**WHAT IS NEEDED:** Show every line in the listing below that contains the string "with", treating uppercase and lowercase letters as different.

**DATA SUPPLIED:**
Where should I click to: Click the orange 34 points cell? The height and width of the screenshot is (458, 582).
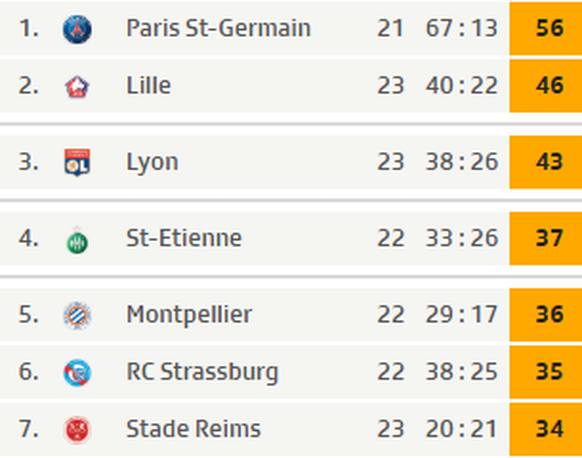pos(546,429)
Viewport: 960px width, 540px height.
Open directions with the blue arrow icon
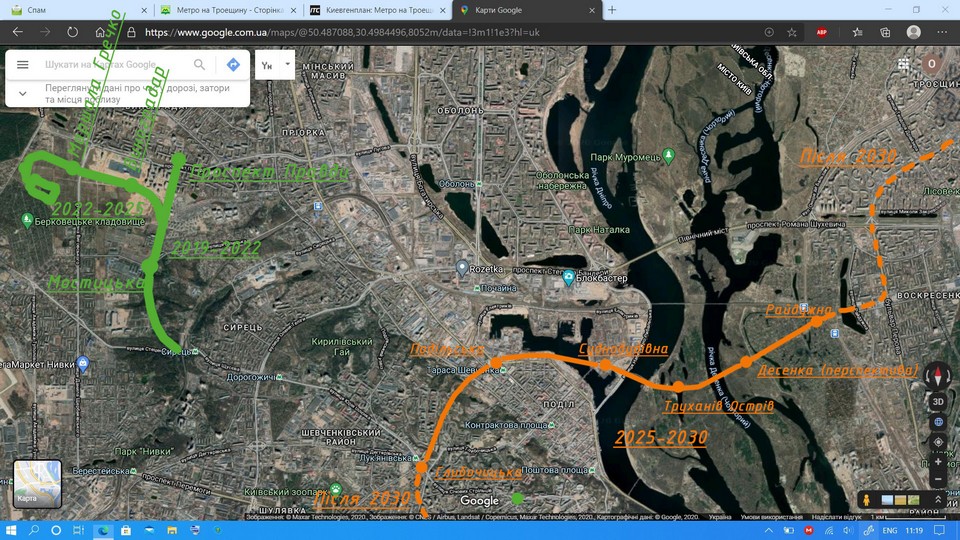click(233, 65)
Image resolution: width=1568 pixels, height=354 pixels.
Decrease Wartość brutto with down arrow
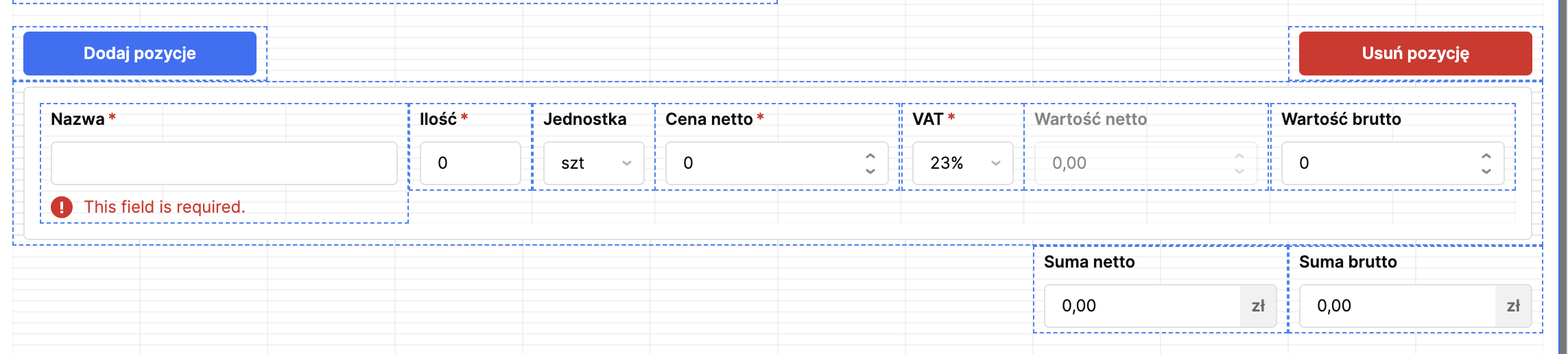click(x=1486, y=171)
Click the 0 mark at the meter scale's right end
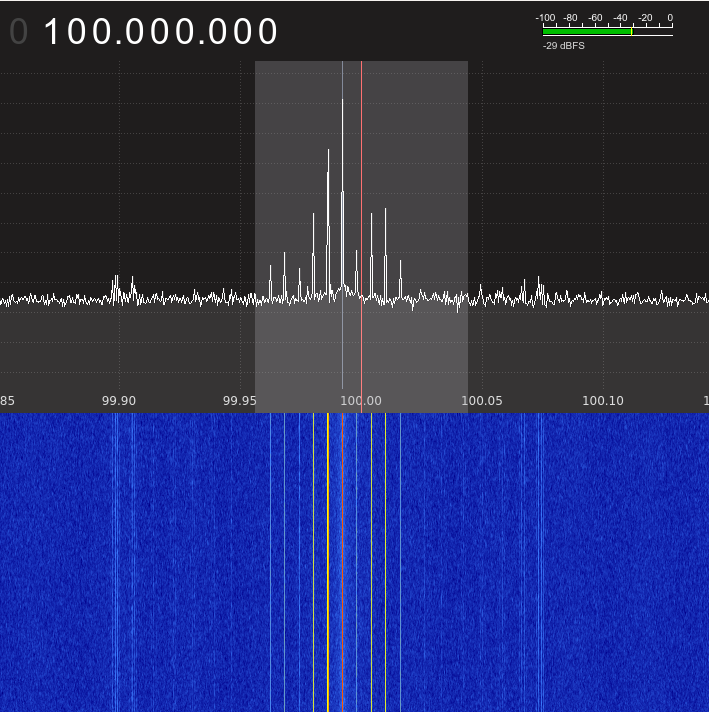Image resolution: width=709 pixels, height=712 pixels. point(670,18)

**IN RESPONSE:**
Open directions with the blue arrow icon
Decrease Wartość brutto with down arrow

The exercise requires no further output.